Data extracts:
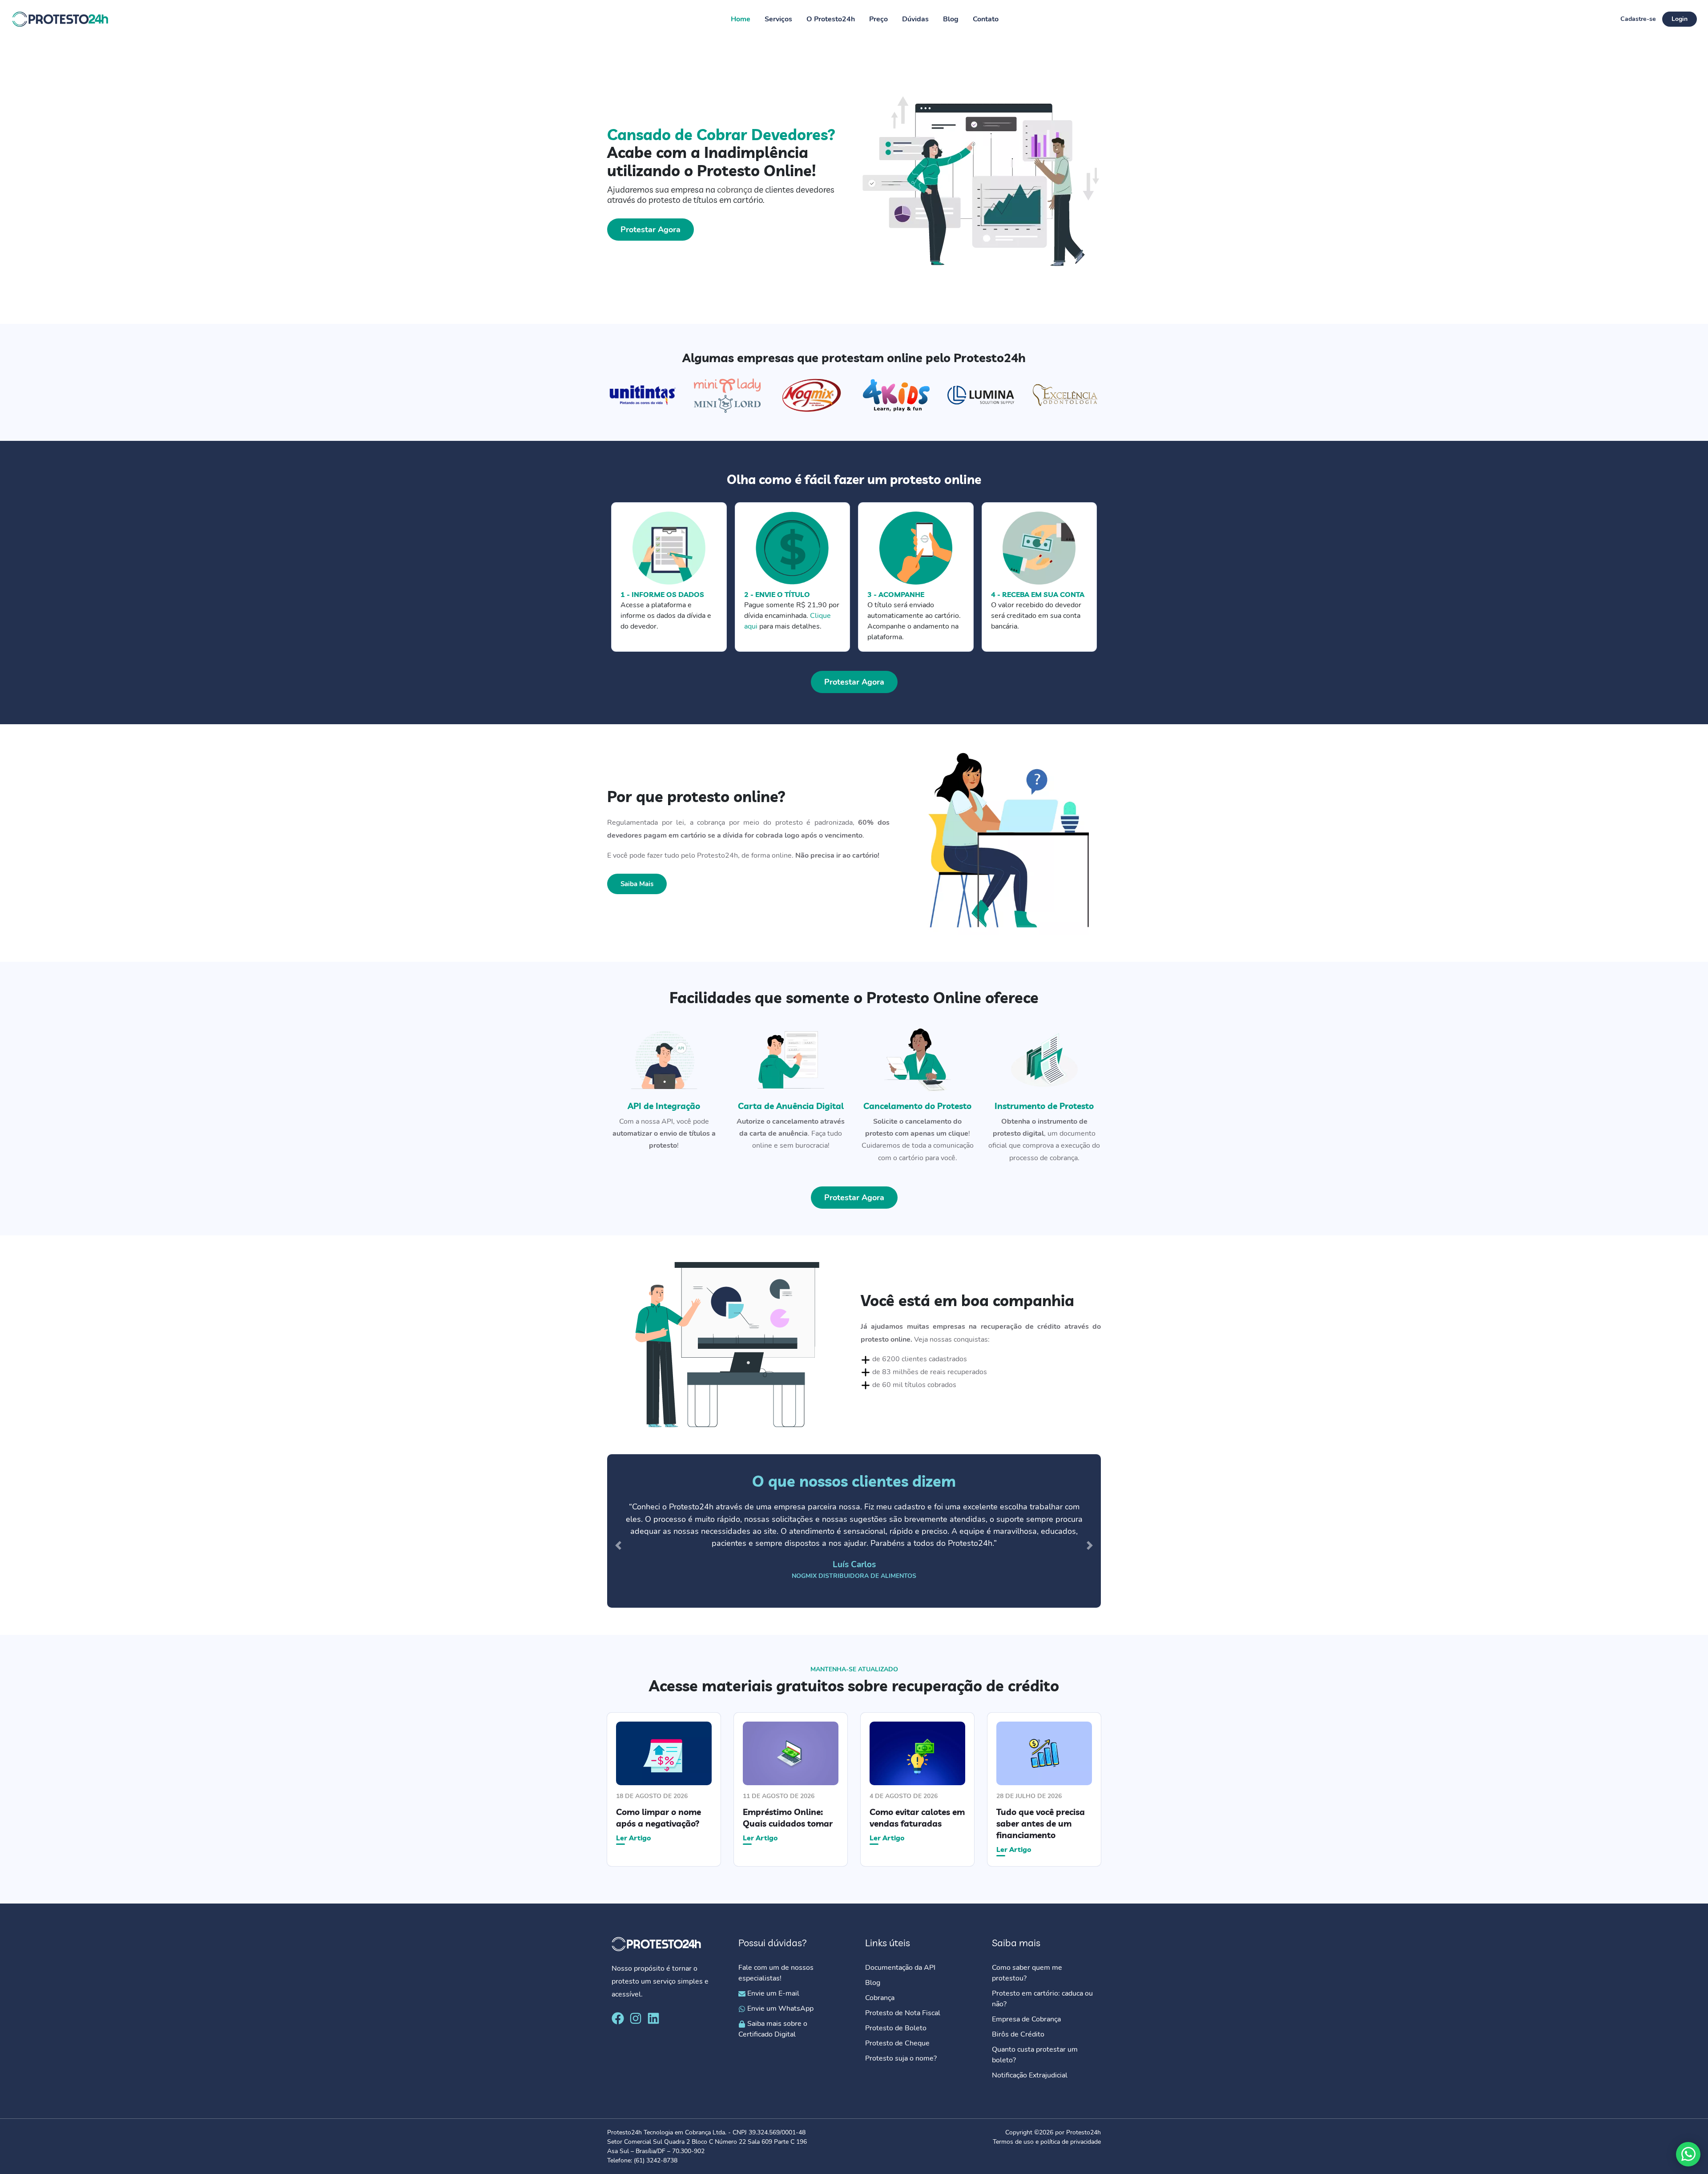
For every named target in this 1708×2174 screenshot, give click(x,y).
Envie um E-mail (772, 1993)
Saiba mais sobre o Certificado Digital (772, 2029)
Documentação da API (900, 1967)
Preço (878, 19)
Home (740, 19)
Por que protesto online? (696, 796)
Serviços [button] (778, 19)
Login (1680, 18)
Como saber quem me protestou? (1027, 1973)
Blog (951, 19)
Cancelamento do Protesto (917, 1106)
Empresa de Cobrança (1026, 2019)
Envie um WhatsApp (779, 2008)
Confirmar (1043, 2158)
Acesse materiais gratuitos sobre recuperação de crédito (854, 1685)
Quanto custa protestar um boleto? (1035, 2055)
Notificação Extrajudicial (1030, 2075)
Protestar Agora (650, 229)
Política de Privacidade (986, 2158)
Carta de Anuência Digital (791, 1106)
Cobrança (879, 1998)
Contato (986, 19)
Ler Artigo (633, 1837)
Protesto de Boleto (896, 2028)
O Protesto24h (830, 19)
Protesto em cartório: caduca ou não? (1042, 1998)
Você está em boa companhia (967, 1300)
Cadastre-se (1638, 18)
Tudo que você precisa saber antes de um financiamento (1040, 1823)
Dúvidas (915, 19)
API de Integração (664, 1106)
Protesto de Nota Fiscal (902, 2013)
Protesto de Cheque (897, 2043)
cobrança (734, 189)
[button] (618, 1545)
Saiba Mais (636, 883)
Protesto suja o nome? (902, 2058)
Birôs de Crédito (1018, 2034)
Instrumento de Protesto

Activity: Repeat, exactly as they stand above, the lines from the line with "Ler Artigo (633, 1837)" to the line with "API de Integração (664, 1106)", both lines included.

Task result:
Ler Artigo (633, 1837)
Protesto de Boleto (896, 2028)
O Protesto24h (830, 19)
Protesto em cartório: caduca ou não? (1042, 1998)
Você está em boa companhia (967, 1300)
Cadastre-se (1638, 18)
Tudo que você precisa saber antes de um financiamento (1040, 1823)
Dúvidas (915, 19)
API de Integração (664, 1106)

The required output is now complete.